Apparently, someone told Robert Benmosche that running the world’s largest and most fucked-up insurer was going to be a cakewalk, because three months into the job and two months after returning from a vacation at his Croatian villa, the CEO is talking about throwing in the towel, owing to the restrictions placed on him by the company’s owners, the good old United States government.
From the Journal:
At a board meeting last week, the strong-willed industry executive told fellow AIG directors that he was “done” but agreed to think it over after other board members reacted with shock, according to the people. During the three-hour meeting, board members discussed difficulties of complying with pay policies and retaining talent at the company.
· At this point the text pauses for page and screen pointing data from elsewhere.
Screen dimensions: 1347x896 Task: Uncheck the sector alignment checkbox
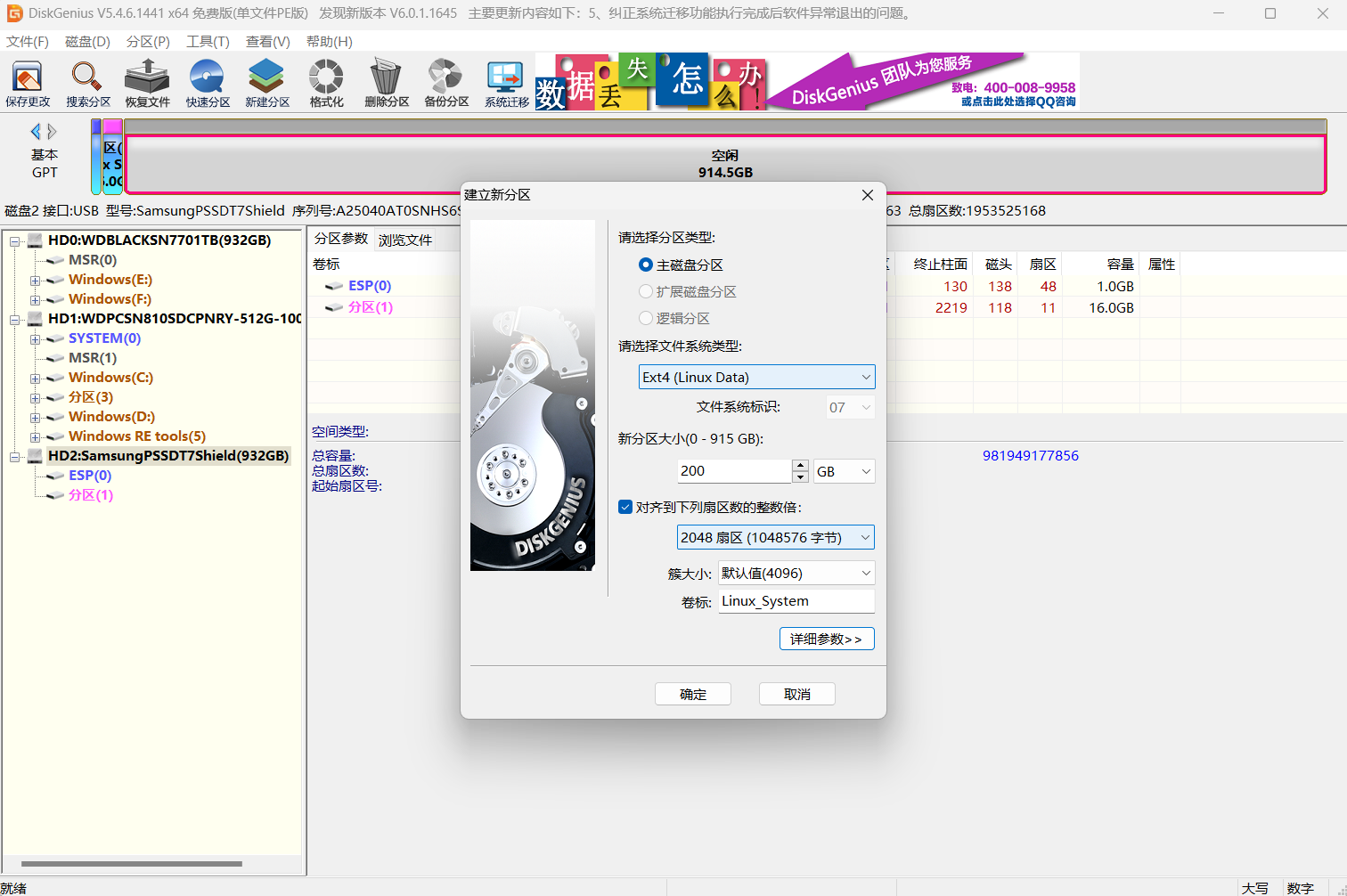(625, 507)
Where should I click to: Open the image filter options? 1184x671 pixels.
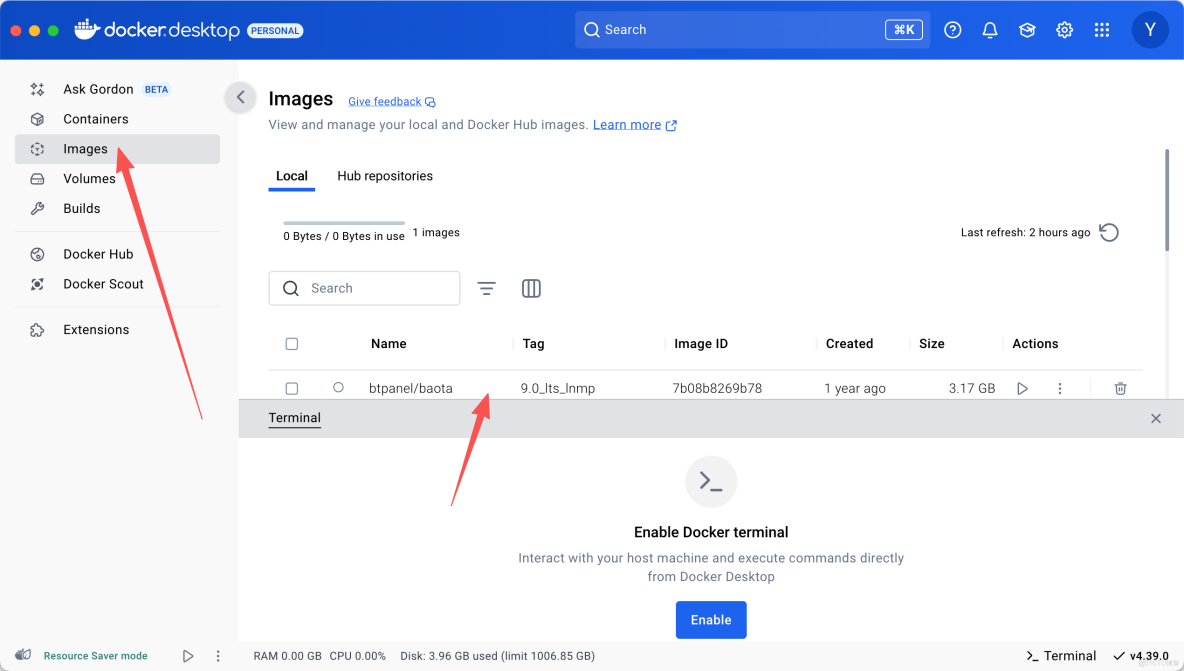[x=486, y=288]
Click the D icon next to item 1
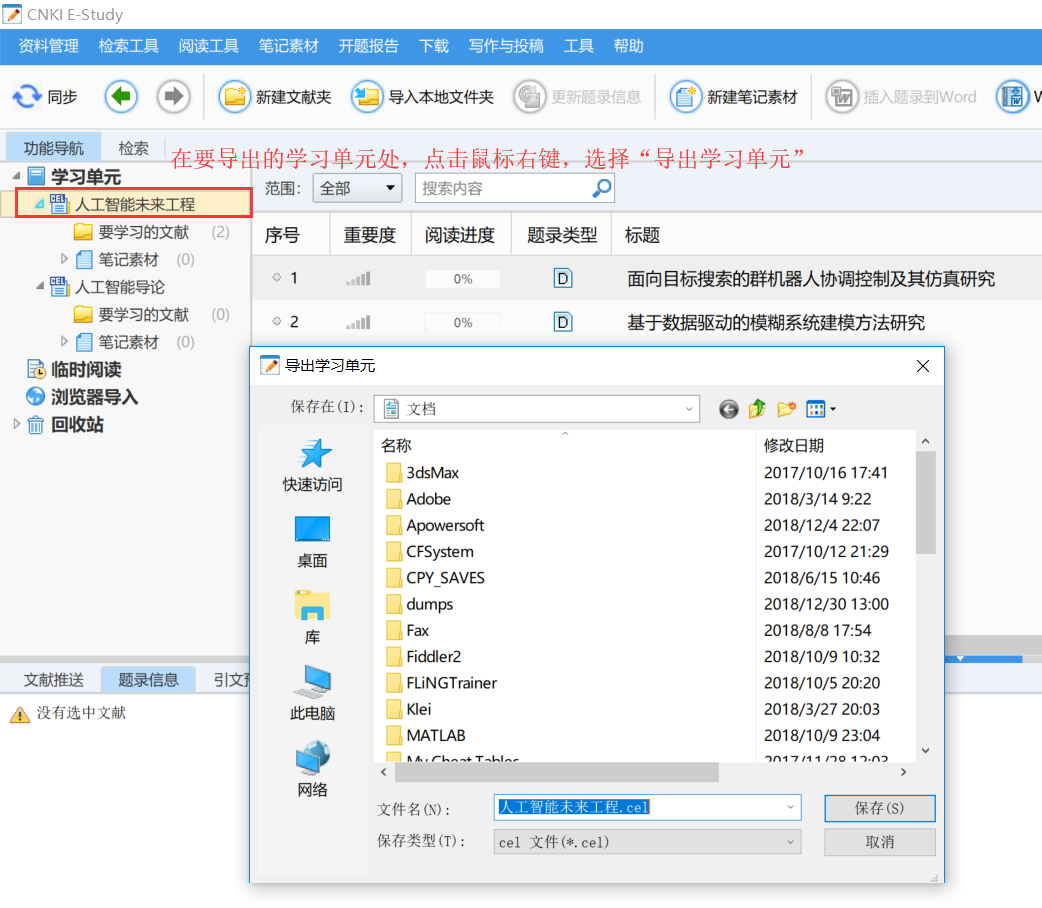1042x908 pixels. click(562, 278)
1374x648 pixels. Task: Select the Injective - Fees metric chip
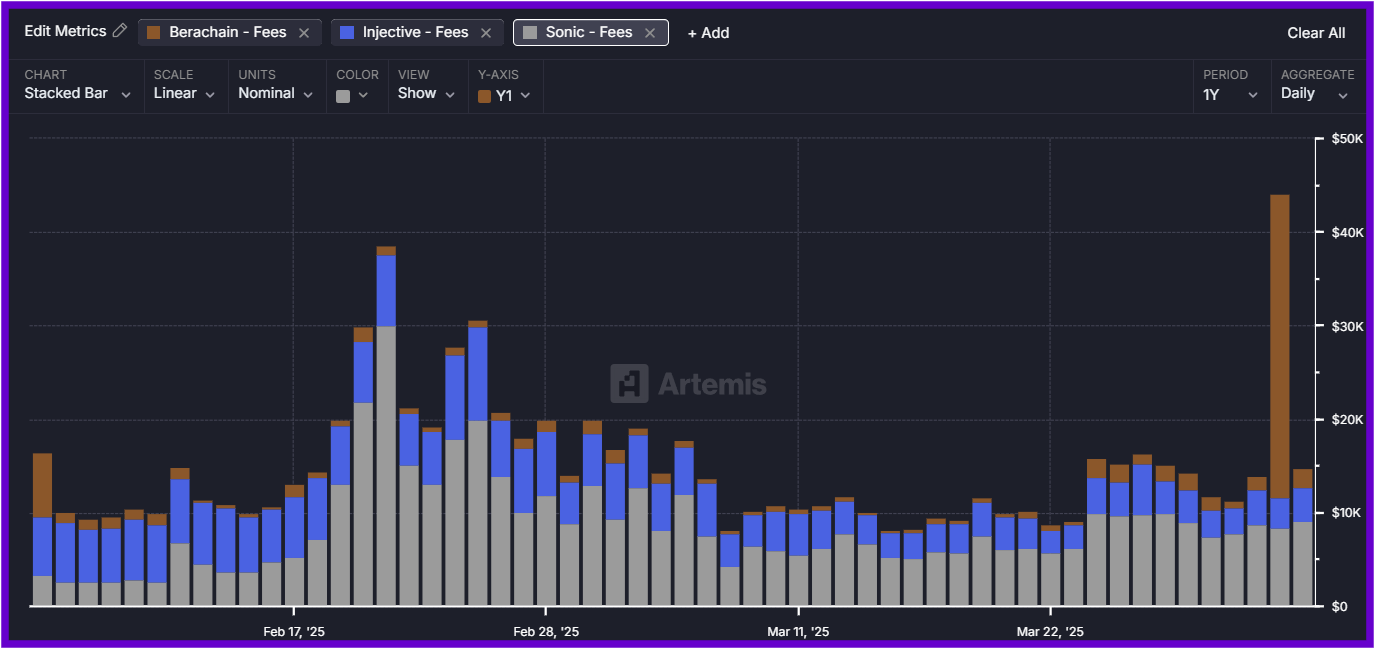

Mr. Benmosche’s frustrations “hit a crescendo,” said a person familiar with the matter. “Bob feels he is in an impossible situation,” the person added.
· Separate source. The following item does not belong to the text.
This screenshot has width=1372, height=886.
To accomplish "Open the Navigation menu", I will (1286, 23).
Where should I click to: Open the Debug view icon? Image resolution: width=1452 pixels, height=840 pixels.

Well yeah. Wait: Didn’t he know all of this when he took the job? We’d assumed when he signed on to head AIG he did so because he had some kind of David Blaine-like penchant for putting himself into impossible situations. But apparently, Benmosche was actually on an information blackout for the whole of 2008-2009 and had no idea when he signed the contract what the hell he was getting himself into. Which makes sense, because why else would he have signed up? Why would anybody? We wonder what the board told him to take the gig. That he was being hired to run an insurance company?